**Assignment:**
Set down all the lines below, each one exactly as shown.

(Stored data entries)
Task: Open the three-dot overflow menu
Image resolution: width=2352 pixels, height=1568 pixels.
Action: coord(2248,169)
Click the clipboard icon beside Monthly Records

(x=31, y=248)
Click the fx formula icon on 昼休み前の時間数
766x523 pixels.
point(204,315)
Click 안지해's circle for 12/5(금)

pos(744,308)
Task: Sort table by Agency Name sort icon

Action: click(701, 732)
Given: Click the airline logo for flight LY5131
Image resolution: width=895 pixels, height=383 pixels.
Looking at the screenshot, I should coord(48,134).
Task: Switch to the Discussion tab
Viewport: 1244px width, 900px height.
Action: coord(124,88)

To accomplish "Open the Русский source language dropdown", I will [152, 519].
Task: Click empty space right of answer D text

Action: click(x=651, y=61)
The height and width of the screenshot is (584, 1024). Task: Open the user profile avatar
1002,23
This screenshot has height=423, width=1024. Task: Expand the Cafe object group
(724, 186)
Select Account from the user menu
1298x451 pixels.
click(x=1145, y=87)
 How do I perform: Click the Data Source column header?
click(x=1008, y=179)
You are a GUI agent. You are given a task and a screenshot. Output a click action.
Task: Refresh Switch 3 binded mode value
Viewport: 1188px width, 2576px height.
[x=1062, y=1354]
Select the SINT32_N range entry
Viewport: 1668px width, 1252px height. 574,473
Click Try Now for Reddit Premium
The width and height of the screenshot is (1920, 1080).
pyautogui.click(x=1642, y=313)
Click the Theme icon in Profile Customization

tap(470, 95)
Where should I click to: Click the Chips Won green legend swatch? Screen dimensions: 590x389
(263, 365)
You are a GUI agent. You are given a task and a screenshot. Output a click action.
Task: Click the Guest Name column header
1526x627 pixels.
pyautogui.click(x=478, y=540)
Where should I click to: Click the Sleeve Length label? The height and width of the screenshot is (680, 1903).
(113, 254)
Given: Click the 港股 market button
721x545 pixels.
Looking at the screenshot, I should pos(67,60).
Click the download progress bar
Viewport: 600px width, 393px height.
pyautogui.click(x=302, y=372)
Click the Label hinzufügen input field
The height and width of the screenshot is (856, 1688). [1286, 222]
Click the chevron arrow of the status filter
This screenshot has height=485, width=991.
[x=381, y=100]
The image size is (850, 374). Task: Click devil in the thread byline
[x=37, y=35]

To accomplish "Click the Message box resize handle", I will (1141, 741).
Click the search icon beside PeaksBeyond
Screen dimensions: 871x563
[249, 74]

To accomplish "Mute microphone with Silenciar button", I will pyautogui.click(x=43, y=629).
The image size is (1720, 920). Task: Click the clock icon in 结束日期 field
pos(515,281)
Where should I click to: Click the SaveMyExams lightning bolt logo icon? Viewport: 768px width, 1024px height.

**Response area:**
Task: Open the three-dot overflow menu
Image resolution: width=2352 pixels, height=1568 pixels.
Action: coord(2248,169)
Click the clipboard icon beside Monthly Records

(x=31, y=248)
Click the fx formula icon on 昼休み前の時間数
766x523 pixels.
point(204,315)
Click 안지해's circle for 12/5(금)

pos(744,308)
Task: Sort table by Agency Name sort icon

Action: click(701, 732)
Given: Click the airline logo for flight LY5131
Image resolution: width=895 pixels, height=383 pixels.
Looking at the screenshot, I should coord(48,134).
Task: Switch to the Discussion tab
Viewport: 1244px width, 900px height.
Action: coord(124,88)

To accomplish "Open the Русский source language dropdown", I will [152, 519].
Task: Click empty space right of answer D text

Action: click(x=651, y=61)
The height and width of the screenshot is (584, 1024). Task: Open the user profile avatar
1002,23
This screenshot has height=423, width=1024. Task: Expand the Cafe object group
(724, 186)
Select Account from the user menu
1298x451 pixels.
click(x=1145, y=87)
 How do I perform: Click the Data Source column header?
click(x=1008, y=179)
You are a GUI agent. You are given a task and a screenshot. Output a click action.
Task: Refresh Switch 3 binded mode value
Viewport: 1188px width, 2576px height.
[x=1062, y=1354]
Select the SINT32_N range entry
Viewport: 1668px width, 1252px height. 574,473
Click Try Now for Reddit Premium
The width and height of the screenshot is (1920, 1080).
pyautogui.click(x=1642, y=313)
Click the Theme icon in Profile Customization

tap(470, 95)
Where should I click to: Click the Chips Won green legend swatch? Screen dimensions: 590x389
(263, 365)
You are a GUI agent. You are given a task and a screenshot. Output a click action.
Task: Click the Guest Name column header
1526x627 pixels.
pyautogui.click(x=478, y=540)
Where should I click to: Click the Sleeve Length label? The height and width of the screenshot is (680, 1903).
(113, 254)
Given: Click the 港股 market button
721x545 pixels.
Looking at the screenshot, I should pos(67,60).
Click the download progress bar
Viewport: 600px width, 393px height.
pyautogui.click(x=302, y=372)
Click the Label hinzufügen input field
The height and width of the screenshot is (856, 1688). [1286, 222]
Click the chevron arrow of the status filter
This screenshot has height=485, width=991.
[x=381, y=100]
The image size is (850, 374). Task: Click devil in the thread byline
[x=37, y=35]

To accomplish "Click the Message box resize handle", I will (1141, 741).
Click the search icon beside PeaksBeyond
Screen dimensions: 871x563
[249, 74]

To accomplish "Mute microphone with Silenciar button", I will pyautogui.click(x=43, y=629).
The image size is (1720, 920). Task: Click the clock icon in 结束日期 field
pos(515,281)
Where should I click to: Click the SaveMyExams lightning bolt logo icon? Viewport: 768px width, 1024px height.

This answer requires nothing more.